Technologie im Dienste des Umweltschutzes

Beim Bau des neuen Holzheizkraftwerks kommen modernste Technologien zum Einsatz, welche Belastungen für Umwelt und Bevölkerung auf ein Minimum reduzieren.

Eine Umweltverträglichkeitsprüfung stellt unter anderem sicher, dass alle Anforderungen der Luftreinhaltung sowie des Lärm- und Gewässerschutzes erfüllt und die Bedürfnisse der betroffenen Gemeinden berücksichtigt werden. Hochwirksame Filtertechnologien minimieren die Feinstaubbelastung.

Die Grenzwerte für Feinstaubemissionen wurden per Anfang 2008 weiter verschärft. Im Holzheizkraftwerk wird eine Rauchgasreinigung gebaut, die dem aktuellsten Stand der Technik entsprechen wird. Die gesetzlichen Grenzwerte werden mit Sicherheit unterschritten.

Der bestehende Kamin kann weiter benutzt werden.
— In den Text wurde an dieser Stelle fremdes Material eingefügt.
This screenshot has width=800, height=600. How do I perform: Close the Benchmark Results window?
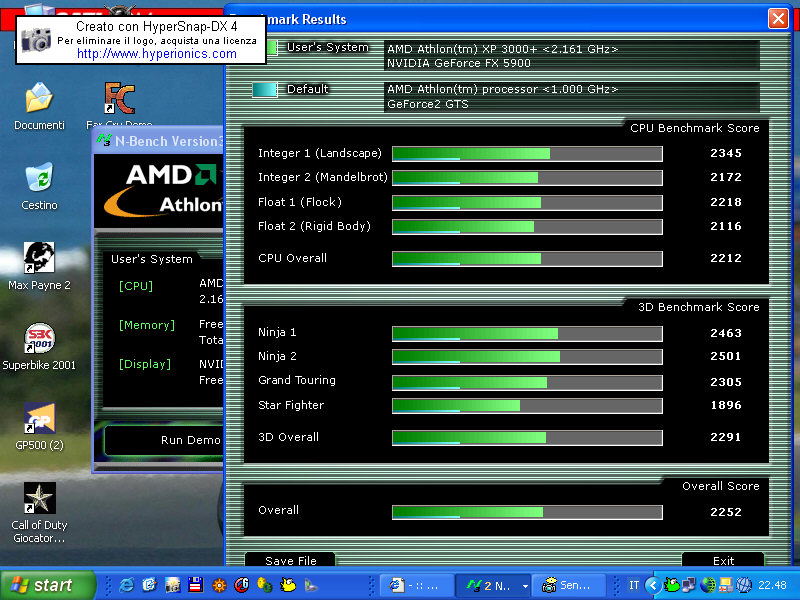point(778,19)
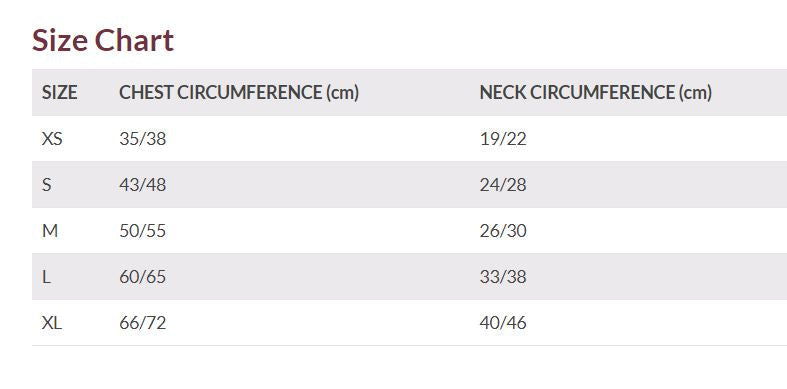Click the table header row background
The width and height of the screenshot is (787, 389).
click(410, 92)
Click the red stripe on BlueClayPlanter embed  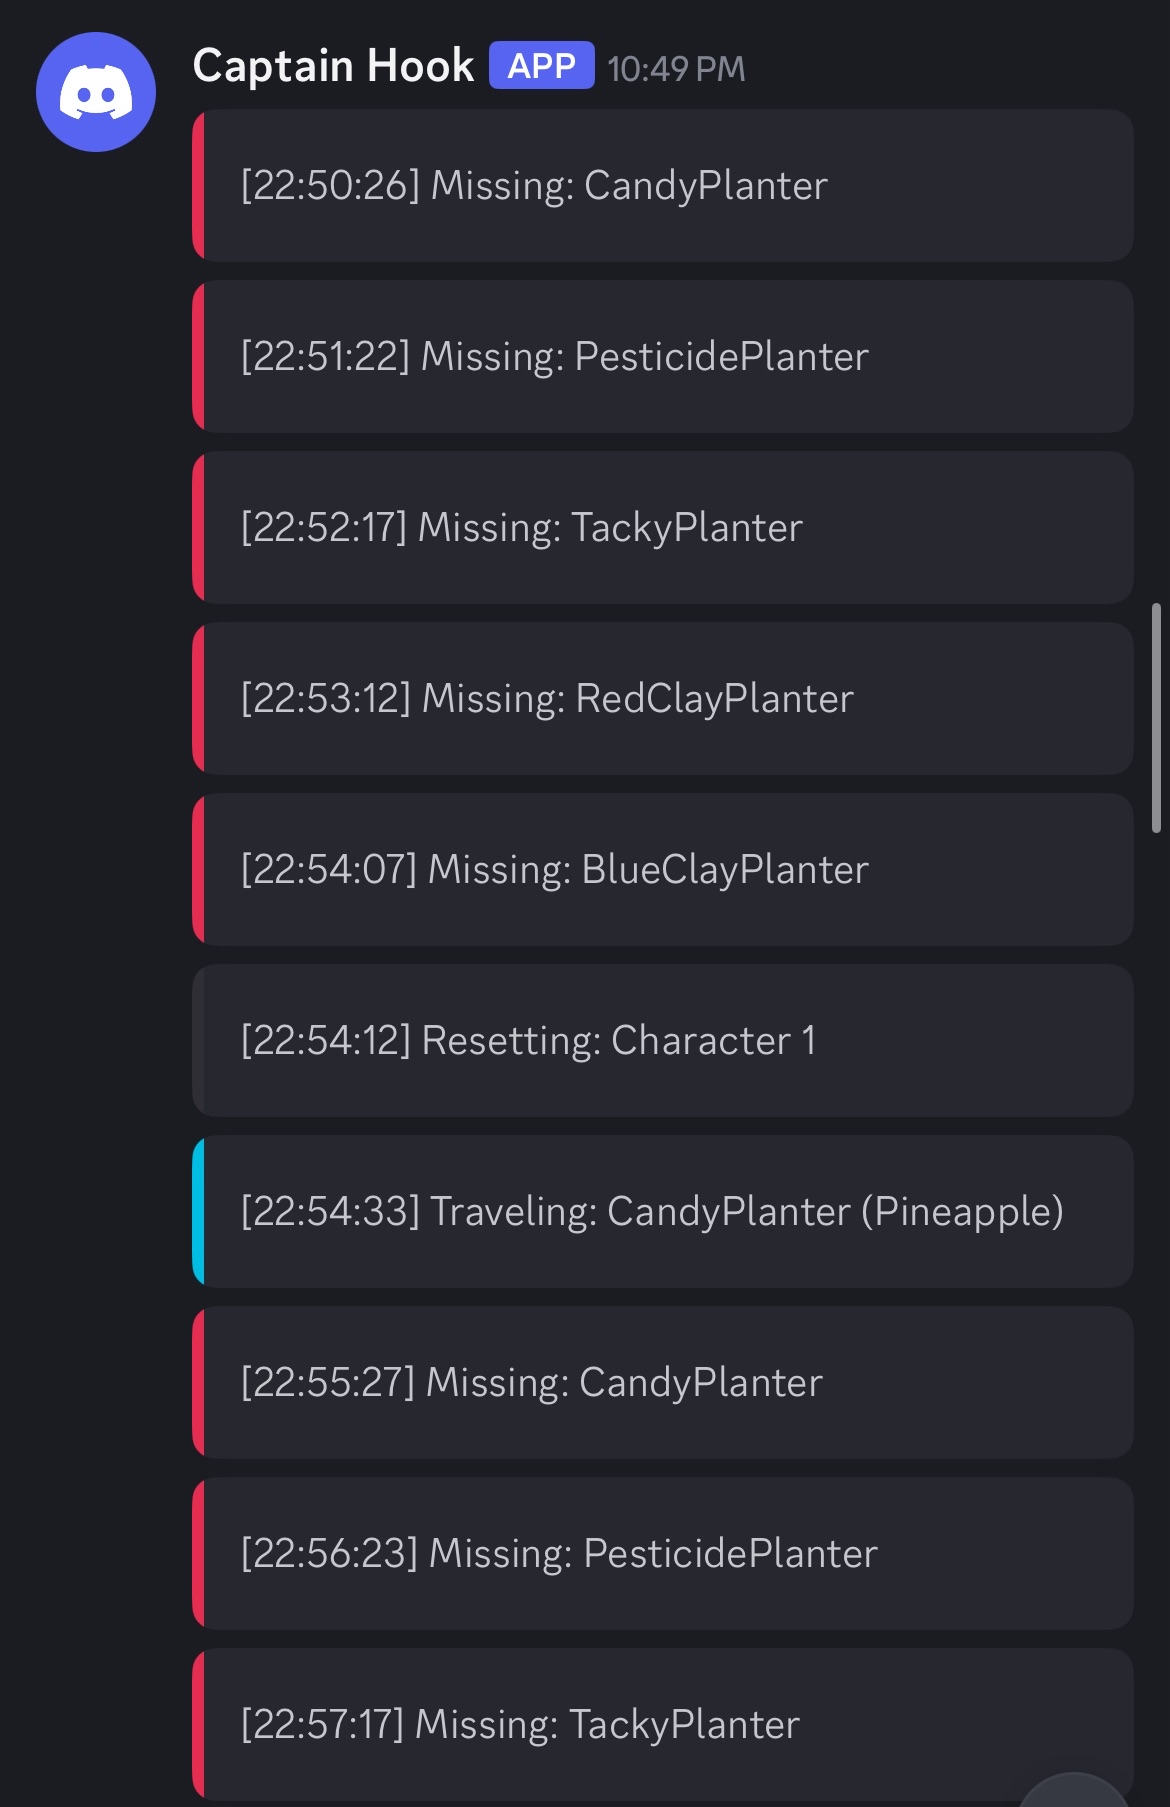point(198,869)
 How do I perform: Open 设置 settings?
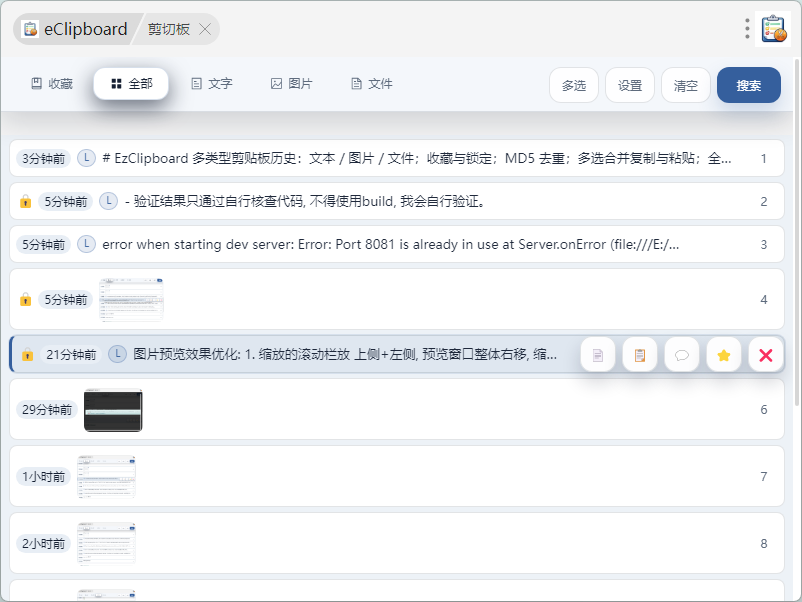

Es sind keine zusätzlichen Geruchs-emissionen zu erwarten, sondern lediglich eine grössere Wasserdampffahne. Die bei der Verbrennung anfallende Holzasche wird nach den Vorgaben der Technischen Verordnung über Abfälle (TVA) sachgemäss entsorgt.

Das Bauprojekt auf dem Gelände der DSM Nutritional Products: Kaum sichtbare Veränderungen mit grosser Wirkung.